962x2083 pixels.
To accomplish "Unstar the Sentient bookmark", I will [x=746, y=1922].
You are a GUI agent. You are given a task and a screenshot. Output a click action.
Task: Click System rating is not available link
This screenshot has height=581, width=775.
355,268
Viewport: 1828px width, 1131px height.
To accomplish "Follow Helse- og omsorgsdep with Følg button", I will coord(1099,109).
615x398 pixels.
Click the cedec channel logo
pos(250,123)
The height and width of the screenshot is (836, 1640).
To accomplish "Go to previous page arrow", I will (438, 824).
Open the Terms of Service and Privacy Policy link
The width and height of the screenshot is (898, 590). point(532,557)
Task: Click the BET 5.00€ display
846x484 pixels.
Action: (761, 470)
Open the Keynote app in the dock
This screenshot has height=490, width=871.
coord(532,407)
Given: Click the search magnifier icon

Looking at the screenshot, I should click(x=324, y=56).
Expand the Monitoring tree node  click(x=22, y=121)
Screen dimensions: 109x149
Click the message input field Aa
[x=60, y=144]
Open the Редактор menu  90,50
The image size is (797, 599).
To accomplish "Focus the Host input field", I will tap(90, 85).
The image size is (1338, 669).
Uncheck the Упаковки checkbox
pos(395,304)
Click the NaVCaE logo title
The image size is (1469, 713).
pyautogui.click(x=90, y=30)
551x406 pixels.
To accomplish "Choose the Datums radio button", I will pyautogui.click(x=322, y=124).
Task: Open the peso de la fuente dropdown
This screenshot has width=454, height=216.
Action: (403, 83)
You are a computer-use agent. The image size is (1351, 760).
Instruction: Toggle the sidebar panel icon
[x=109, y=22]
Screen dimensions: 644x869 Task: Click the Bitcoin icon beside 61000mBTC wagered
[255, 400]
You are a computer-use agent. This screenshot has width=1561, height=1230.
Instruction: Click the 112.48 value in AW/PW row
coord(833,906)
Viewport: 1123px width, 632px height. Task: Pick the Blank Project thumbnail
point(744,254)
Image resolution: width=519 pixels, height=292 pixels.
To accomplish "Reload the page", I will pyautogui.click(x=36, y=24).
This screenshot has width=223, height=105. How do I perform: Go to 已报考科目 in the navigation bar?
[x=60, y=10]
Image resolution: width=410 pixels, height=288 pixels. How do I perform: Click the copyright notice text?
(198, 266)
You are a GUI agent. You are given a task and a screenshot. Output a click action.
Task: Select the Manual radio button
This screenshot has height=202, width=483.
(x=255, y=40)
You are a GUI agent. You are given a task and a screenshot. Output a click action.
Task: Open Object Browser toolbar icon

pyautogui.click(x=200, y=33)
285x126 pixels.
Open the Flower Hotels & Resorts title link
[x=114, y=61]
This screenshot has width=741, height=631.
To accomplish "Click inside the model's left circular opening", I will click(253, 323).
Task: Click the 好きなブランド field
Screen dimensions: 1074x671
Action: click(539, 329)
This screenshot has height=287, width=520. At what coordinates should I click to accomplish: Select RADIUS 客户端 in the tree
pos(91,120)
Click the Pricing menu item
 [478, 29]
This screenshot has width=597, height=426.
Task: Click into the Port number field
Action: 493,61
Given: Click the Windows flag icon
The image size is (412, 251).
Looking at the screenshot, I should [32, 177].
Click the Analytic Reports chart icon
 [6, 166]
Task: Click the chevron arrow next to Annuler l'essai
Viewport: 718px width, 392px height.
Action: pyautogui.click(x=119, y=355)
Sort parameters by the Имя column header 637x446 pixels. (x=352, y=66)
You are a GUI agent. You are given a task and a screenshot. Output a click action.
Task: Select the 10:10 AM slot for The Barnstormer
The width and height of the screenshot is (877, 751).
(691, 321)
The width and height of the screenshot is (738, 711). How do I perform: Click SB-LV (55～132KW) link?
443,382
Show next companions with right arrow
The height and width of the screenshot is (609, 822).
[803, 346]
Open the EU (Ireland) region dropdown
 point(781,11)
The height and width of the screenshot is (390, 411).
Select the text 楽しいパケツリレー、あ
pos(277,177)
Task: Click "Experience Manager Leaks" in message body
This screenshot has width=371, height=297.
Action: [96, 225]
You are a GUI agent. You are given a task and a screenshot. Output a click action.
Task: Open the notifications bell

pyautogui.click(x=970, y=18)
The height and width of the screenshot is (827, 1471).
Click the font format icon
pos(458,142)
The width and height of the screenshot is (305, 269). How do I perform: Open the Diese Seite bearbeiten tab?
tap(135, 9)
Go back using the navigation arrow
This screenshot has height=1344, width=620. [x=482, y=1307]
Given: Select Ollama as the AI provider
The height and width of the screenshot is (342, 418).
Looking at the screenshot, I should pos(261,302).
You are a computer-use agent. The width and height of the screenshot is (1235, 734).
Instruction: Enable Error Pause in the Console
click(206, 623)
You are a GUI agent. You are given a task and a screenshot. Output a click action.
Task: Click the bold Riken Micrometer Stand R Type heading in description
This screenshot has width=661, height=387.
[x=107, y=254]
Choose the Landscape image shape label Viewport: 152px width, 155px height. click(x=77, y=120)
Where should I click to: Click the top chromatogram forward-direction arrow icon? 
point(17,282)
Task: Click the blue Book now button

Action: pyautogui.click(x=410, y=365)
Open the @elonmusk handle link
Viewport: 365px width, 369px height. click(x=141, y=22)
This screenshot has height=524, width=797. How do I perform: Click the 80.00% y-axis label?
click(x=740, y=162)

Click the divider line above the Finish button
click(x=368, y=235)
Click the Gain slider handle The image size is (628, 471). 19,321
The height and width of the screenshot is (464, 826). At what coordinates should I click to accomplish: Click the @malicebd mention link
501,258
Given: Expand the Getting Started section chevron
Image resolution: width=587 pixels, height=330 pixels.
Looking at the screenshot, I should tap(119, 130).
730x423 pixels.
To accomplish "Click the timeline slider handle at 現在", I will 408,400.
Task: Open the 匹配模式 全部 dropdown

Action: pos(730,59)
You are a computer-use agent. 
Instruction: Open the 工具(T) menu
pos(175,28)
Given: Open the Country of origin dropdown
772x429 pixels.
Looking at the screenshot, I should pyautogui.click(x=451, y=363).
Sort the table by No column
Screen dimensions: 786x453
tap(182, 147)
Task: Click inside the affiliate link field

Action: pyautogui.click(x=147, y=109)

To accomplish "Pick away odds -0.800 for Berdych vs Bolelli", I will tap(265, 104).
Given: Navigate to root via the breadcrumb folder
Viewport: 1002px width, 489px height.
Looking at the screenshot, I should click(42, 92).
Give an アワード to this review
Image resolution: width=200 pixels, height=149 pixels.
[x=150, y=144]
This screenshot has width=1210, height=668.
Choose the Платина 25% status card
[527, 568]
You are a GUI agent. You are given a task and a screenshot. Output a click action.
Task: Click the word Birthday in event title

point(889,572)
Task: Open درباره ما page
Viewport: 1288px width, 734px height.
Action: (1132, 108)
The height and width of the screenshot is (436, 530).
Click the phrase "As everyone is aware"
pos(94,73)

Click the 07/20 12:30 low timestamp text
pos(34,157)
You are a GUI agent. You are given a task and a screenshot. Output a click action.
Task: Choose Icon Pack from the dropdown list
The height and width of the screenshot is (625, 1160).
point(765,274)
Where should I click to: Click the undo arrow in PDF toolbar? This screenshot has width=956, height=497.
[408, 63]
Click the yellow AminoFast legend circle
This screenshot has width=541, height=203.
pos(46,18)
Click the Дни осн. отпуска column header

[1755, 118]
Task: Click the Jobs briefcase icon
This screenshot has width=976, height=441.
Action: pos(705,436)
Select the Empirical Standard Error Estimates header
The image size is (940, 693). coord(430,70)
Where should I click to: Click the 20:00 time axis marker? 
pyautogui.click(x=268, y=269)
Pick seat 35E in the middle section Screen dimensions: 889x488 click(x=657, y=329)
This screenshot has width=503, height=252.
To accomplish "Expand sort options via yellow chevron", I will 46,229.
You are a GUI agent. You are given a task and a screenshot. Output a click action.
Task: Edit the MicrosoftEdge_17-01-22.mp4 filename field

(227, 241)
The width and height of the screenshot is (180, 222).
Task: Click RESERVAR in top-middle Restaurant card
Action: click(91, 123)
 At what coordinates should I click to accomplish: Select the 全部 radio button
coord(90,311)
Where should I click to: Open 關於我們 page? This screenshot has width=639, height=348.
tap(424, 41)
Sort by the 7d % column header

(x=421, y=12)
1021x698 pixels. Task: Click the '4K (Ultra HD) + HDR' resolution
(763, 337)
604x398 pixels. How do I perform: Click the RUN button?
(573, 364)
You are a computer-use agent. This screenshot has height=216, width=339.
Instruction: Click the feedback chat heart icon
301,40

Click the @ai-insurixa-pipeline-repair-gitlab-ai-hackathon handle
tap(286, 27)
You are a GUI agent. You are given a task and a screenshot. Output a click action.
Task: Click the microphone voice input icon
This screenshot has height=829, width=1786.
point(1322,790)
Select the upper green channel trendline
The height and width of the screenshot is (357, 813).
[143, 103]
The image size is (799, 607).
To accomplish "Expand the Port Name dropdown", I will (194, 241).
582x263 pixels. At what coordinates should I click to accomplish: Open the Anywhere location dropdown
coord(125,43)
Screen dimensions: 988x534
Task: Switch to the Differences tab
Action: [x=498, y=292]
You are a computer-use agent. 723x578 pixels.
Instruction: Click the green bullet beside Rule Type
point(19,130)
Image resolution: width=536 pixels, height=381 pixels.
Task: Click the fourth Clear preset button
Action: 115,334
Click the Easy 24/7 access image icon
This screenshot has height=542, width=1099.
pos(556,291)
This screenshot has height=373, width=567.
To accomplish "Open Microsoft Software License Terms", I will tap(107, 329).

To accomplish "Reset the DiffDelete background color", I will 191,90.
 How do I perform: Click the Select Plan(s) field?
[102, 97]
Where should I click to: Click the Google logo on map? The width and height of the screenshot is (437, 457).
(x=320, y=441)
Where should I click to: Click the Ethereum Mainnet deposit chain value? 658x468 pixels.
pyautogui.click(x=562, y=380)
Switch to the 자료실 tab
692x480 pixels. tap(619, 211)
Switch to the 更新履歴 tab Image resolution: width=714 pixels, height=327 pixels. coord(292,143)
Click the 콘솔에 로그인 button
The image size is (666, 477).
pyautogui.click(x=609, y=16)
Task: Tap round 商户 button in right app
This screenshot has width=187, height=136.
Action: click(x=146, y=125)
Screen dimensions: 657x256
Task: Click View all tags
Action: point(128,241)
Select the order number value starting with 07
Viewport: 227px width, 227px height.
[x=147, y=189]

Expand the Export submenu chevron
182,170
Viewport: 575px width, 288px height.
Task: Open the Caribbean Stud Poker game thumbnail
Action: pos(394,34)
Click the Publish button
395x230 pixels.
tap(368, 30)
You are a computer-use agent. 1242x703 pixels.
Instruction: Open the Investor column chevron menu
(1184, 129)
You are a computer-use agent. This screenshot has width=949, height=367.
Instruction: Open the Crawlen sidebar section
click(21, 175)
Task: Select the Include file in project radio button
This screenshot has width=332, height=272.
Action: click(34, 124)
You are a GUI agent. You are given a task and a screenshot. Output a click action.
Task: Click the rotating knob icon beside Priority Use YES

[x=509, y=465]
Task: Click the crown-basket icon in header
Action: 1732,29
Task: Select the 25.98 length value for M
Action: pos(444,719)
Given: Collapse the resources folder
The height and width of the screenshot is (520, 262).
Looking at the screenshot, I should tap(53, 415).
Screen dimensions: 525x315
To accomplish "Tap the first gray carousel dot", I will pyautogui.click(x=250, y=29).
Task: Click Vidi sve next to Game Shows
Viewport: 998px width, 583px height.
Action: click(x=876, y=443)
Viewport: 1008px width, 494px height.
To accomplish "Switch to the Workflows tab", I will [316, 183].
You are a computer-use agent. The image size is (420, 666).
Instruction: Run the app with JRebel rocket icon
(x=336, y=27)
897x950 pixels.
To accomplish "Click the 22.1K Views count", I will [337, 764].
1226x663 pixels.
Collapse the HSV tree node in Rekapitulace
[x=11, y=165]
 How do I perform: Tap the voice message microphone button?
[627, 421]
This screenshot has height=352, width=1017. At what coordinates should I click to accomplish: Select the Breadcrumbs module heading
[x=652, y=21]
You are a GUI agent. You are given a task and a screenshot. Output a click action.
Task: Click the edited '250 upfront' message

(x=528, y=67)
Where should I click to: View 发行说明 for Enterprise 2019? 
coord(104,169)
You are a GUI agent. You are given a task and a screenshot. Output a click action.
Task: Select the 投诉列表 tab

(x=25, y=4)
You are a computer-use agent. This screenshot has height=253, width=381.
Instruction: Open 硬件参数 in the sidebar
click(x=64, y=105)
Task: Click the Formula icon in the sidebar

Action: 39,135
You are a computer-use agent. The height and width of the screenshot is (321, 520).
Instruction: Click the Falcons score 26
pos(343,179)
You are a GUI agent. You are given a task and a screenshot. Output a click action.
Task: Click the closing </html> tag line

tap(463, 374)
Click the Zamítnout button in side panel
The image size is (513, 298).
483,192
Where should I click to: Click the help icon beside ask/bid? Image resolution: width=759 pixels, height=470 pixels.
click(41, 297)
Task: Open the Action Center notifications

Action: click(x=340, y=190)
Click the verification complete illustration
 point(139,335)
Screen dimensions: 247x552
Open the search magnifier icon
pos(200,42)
_ _ _
# [Work request]
Could you transcribe the entries exactly, from the first line through the line containing "Task: Click the BET 5.00€ display", and give nothing more?

# [Task answer]
962x2083 pixels.
To accomplish "Unstar the Sentient bookmark", I will [x=746, y=1922].
You are a GUI agent. You are given a task and a screenshot. Output a click action.
Task: Click System rating is not available link
This screenshot has height=581, width=775.
355,268
Viewport: 1828px width, 1131px height.
To accomplish "Follow Helse- og omsorgsdep with Følg button", I will coord(1099,109).
615x398 pixels.
Click the cedec channel logo
pos(250,123)
The height and width of the screenshot is (836, 1640).
To accomplish "Go to previous page arrow", I will (438, 824).
Open the Terms of Service and Privacy Policy link
The width and height of the screenshot is (898, 590). point(532,557)
Task: Click the BET 5.00€ display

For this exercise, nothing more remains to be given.